Dam Breaks Sending Wall Of Water Into Austin

Austinites packed the opera house on March 1, 1890 to debate the pros and cons of the most ambitious public-works project in the history of the state capital – turning the Colorado River into a source of cheap electricity.    Austinites packed the opera house on March 1, 1890 to debate the pros and cons of the most ambitious public-works project in the history of the state capital – turning the Colorado River into a source of cheap electricity.

    The bright idea of damming the Colorado originated with Alexander P. Wooldridge, a New Orleans native who moved to Austin to practice law and jumped feet-first in the affairs of his adopted hometown.

    “What is to be done to establish permanent prosperity in an overdone and rather poor capital city without commerce and manufactures? Wooldridge asked in a New Year’s Day 1888 letter to The Daily Statesman.  His solution, the diversion of the muddy Colorado to generate power and to irrigate cropland, attracted little interest at the time.

    A scaled-down version of the grand undertaking unveiled the next year was enthusiastically endorsed by the newspaper, which had turned thumbs down on the original proposal.  Cynics suggested that Wooldridge’s promotion to president of The Daily Statesman may have had something to do with the abrupt about-face.

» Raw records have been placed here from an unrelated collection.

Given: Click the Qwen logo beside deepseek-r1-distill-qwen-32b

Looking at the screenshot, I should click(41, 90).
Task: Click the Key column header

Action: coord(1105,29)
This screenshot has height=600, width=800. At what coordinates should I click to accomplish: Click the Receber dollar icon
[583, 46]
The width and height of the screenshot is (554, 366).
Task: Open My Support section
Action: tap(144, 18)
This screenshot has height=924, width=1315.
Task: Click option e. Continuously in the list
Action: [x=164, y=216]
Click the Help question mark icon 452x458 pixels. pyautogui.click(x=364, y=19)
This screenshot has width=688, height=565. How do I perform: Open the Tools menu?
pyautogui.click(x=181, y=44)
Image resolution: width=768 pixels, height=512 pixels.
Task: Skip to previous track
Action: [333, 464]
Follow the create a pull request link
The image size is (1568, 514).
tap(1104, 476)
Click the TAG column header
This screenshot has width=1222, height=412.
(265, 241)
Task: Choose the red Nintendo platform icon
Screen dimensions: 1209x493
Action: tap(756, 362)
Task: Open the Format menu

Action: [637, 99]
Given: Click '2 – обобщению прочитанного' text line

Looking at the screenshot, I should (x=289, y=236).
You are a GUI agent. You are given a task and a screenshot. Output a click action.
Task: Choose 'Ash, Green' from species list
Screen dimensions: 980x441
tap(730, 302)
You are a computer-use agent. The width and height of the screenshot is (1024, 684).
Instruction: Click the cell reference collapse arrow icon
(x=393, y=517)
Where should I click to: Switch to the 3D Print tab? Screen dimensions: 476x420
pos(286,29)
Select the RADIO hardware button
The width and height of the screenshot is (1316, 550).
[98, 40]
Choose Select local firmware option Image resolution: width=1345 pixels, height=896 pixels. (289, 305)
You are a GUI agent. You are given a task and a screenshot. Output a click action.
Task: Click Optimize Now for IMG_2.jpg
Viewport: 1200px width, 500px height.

    A contractor mounted a single-issue challenge to the incumbent mayor, who faced reelection in December 1889.  John McDonald presented the dam as the magical elixir for all that ailed Austin, but his opponent refused to take a position on the red-hot issue.

    During the heated campaign, the city engineer filed glowing first-hand reports from New England on the wonders of water power.  Austin could follow in the footsteps of Lowell and Lawrence, Massachusetts and become a major textile center.

    Writing to The Statesman editor, a venerable ex-governor picked the plan to pieces.  Oran Roberts expressed grave doubts any man-made structure could contain the rain-swollen Colorado or that the dam could be built for a mere $100,000.  He also warned of the detrimental effects of industrialization maintaining that he for one had no desire to live in a smoke-shrouded mill town.

    The Daily Statesman delayed publication of Gov. Roberts’ letter until election day in order to minimize the impact of his sobering perspective.  A rising tide of pro-dam excitement swept McDonald and a slate of like-minded councilmen into office.

    The victory moved one voter to angry eloquence.  “The North has reviled and spurned us, has cursed, abused and kicked us,” he fumed.  “Now we can rise up and assert our manhood, and shake our fists at the cold and selfish fanatics of the North.  God is just.”

    The public meeting at the opera house in March 1890 proved to be just a formality.  Few in attendance seemed to mind that the dam had nearly doubled in size or that the estimated cost had soared to a million and a half dollars.  Five weeks later, the issuance of the necessary bonds received 96-percent approval at the polls.

    Construction was completed in three years despite the mayor’s feud with the head engineer, who quit in disgust, sluggish bond sales and the embarrassing failure to lure a single new factory to town.  Even persistent rumors of corruption and the use of alarmingly inferior materials did not erode public confidence.

    “Austin’s darling hope is now accomplished!” The Daily Statesman rejoiced in May 1893.  “The dam is finished, and the lake is full.  Critics and backbiters will please now go off and die.”

    However, as a source of cheap and dependable electricity, the McDonald Dam was an absolute flop.  For weeks at a stretch in the annual dry season, the generators stood high, dry and idle.  Recently installed street lamps in the downtown district were nothing more than expensive decorations.

    Heavy spring rains put the dam to the test in 1900.  By Saturday morning, Aprril 7, swirling floodwaters 11 feet deep surged over the granite barrier loosening its grip on the soft river bottom.  The cylindrical dam finally broke under the strain, and giant chunks were rolled downstream by the swift current.

    Five men and three boys, including the chief engineer’s two sons, were caught in the generator room of the power house.  None made it out of the deathtrap alive.

    A woman and her two little girls standing on the bank below the power house were swept away by the torrent.  Their bodies were never recovered.     

    The Montopolis Bridge barely survived the onslaught, and an alert policeman saved dozens of lives by clearing the Congress Avenue span of sightseers.  Sheer luck spared the stricken city further fatalities, but widespread damage could not be averted as block after block was buried in knee-deep mud.

    The disaster left Austin without electricity until a coal-burning steam plant arrived by rail the next week.  The bonds that funded the defunct dam took far longer to pay off and for years to come were a financial millstone around the taxpayers’ necks.

    The disastrous demise of his dream did not diminish the faith of A.P. Wooldridge.  Twenty years later, he was quoted as saying, “That project at the present time is somewhat discredited, but in my opinion it will yet prove a great boon to our people.”